Rezension

Beeindruckendes Debüt

Zweistromland -

Zweistromland
von Beliban Zu Stolberg

Bewertet mit 4.5 Sternen

MEINE MEINUNG

In ihrem äußerst beeindruckenden Romandebüt *Zweistromland* erzählt die Drehbuch- und Debütautorin Beliban zu Stolberg eine bewegende, sehr nachdenklich stimmende Familiengeschichte und die berührende Suche einer jungen Frau nach ihren familiären Wurzeln und ihrer Identität.
Mit ihrem wundervoll poetischen, sehr atmosphärischen Schreibstil zieht uns die Autorin in ihre tiefgründige Geschichte hinein, die uns von der autokratischen Türkei im Jahr 2016, über die deutsche Nordseeküste in den 1990er Jahren bis an den sagenumwobenen Tigris in der Südost-Türkei führt.
Im Mittelpunkt des fesselnden Romans steht die deutsch-türkische Protagonistin und Ich-Erzählerin Dilan, Tochter von nach dem Militärputsch aus der Türkei geflohenen kurdischen Aleviten, die in Deutschland aufwuchs und inzwischen in Istanbul als Anwältin für Wirtschaftsrecht arbeitet.

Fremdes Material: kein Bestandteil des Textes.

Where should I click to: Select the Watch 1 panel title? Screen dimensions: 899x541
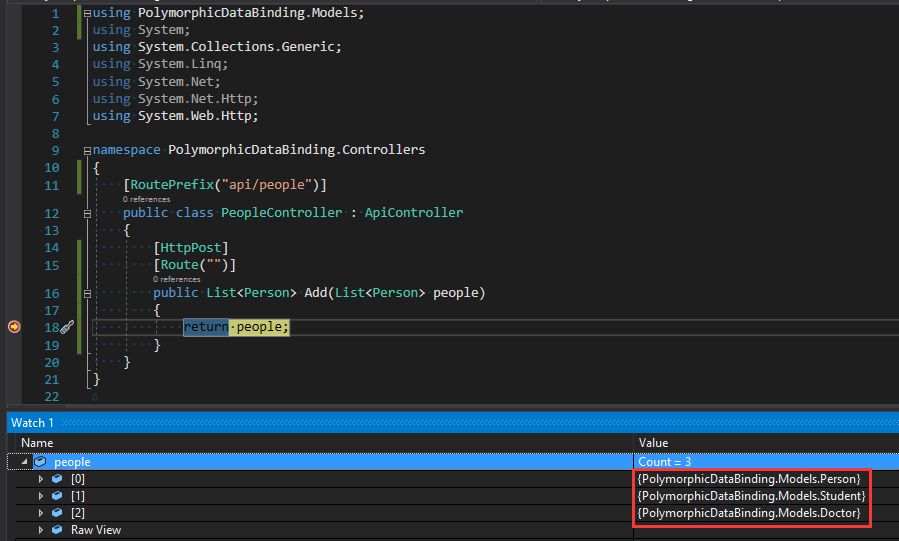point(33,423)
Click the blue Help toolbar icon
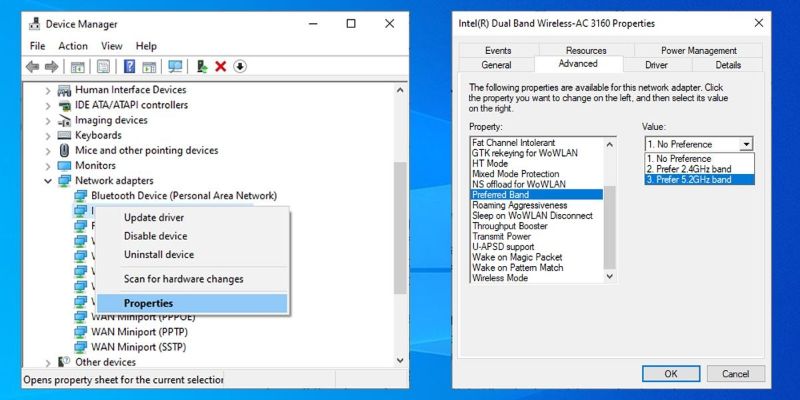Viewport: 800px width, 400px height. click(129, 67)
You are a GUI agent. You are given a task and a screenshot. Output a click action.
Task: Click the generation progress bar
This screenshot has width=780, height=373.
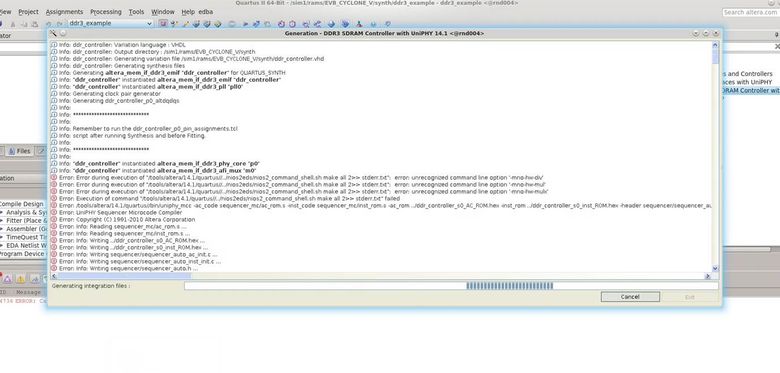coord(451,286)

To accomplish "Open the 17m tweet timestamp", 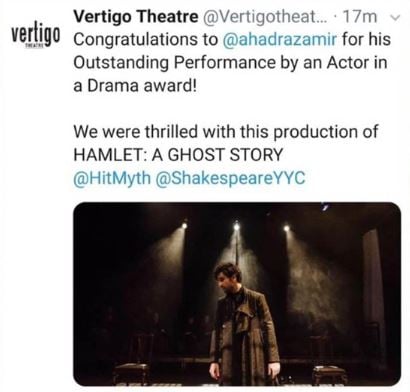I will 360,17.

Ausgelöst durch die Beerdigung ihrer Mutter und einer rätselhaften Begegnung beschließt sie, den vielen Leerstellen in ihren Erinnerungen nachzuspüren und die sorgsam gehüteten, dunklen Geheimnisse ihrer Eltern aufzudecken. Trotz ihrer Schwangerschaft begibt sie sich spontan auf eine gefahrenvolle Reise in den Südosten der Türkei, um in der Bürgerkriegsregion und kurdischen Hochburg Diyarbakır an den Ufern des Tigris gelegen mehr Informationen über das Leben ihrer Eltern und ihre Vergangenheit in deren ehemaliger Heimat in den 1970er Jahren zu finden.
Gekonnt thematisiert die Autorin neben dem türkisch-kurdischen-Konflikt, den Krieg der Türkei gegen die kurdische Minderheit im eigenen Land und politischer Verfolgung, die fatalen Folgen unbewältigter Traumata und deren transgenerationaler Weitergabe. In sehr atmosphärischen und ergreifenden Episoden lässt uns die Autorin in das Leben der Protagonistin im Jahr 2016 eintauchen, die sich auf eine schmerzliche Reise in ihre eigenen verdrängten Erinnerungen begibt und den Ursachen für die allumfassende Sprachlosigkeit in ihrer Familie auf den Grund geht, um endlich für ihr ungeborenes Kind die unheilvolle Spirale zu durchbrechen.

Äußerst anschaulich und nuancenreich setzt die Autorin die vielen Widersprüchlichkeiten in Dilans Leben in Szene. Gebannt folgt man der eindringlichen Erzählstimme im Rückblick ins Jahr 1999 und hat Anteil an den bruchstückhaften, sehr schmerzvollen Erinnerungen an ihre Kindheit und Jugend in Norddeutschland. So erlebt man die familiären Gradwanderungen zwischen Sprachlosigkeit, Schweigen, Tabus und unausgesprochenen Erwartungshaltungen, die schließlich verinnerlicht und von ihr auch im späteren Leben übernommen werden. Äußerst fesselnd und emotional aufreibend ist es mitzuerleben, wie sich die verschiedenen Puzzlestückchen und Dilans vage Erinnerungsfetzen zu einem bedrückenden Gesamtbild zusammensetzen. Im letzten Teil gelingt es Dilan schließlich die schmerzliche Wahrheit aufzudecken, das so lange verschwiegene, beklemmende Familienschicksal zu enthüllen und endlich eine Art Frieden zu finden. Auch wenn nicht alles bis ins letzte Detail auserzählt wird und man einiges zwischen den Zeilen lesen muss, so findet der Roman dennoch einen sehr stimmigen Abschluss.

FAZIT
Ein sprachlich beeindruckendes Debüt mit einer tiefgründigen, berührenden Geschichte die Suche einer jungen Frau nach ihren familiären Wurzeln und ihrer Identität!